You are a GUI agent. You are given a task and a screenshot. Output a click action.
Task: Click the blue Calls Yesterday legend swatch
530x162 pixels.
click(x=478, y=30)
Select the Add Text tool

□ □ □ □

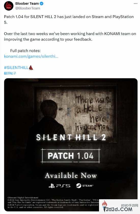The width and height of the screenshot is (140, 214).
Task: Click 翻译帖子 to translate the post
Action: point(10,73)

□ □ □ □

• Your task
Transcribe the records above from the line holding "Task: Click the" down to the line holding "Select the Add Text tool", inclusive, without adding anything.

• Answer box
Task: Click the blue Calls Yesterday legend swatch
530x162 pixels.
click(x=478, y=30)
Select the Add Text tool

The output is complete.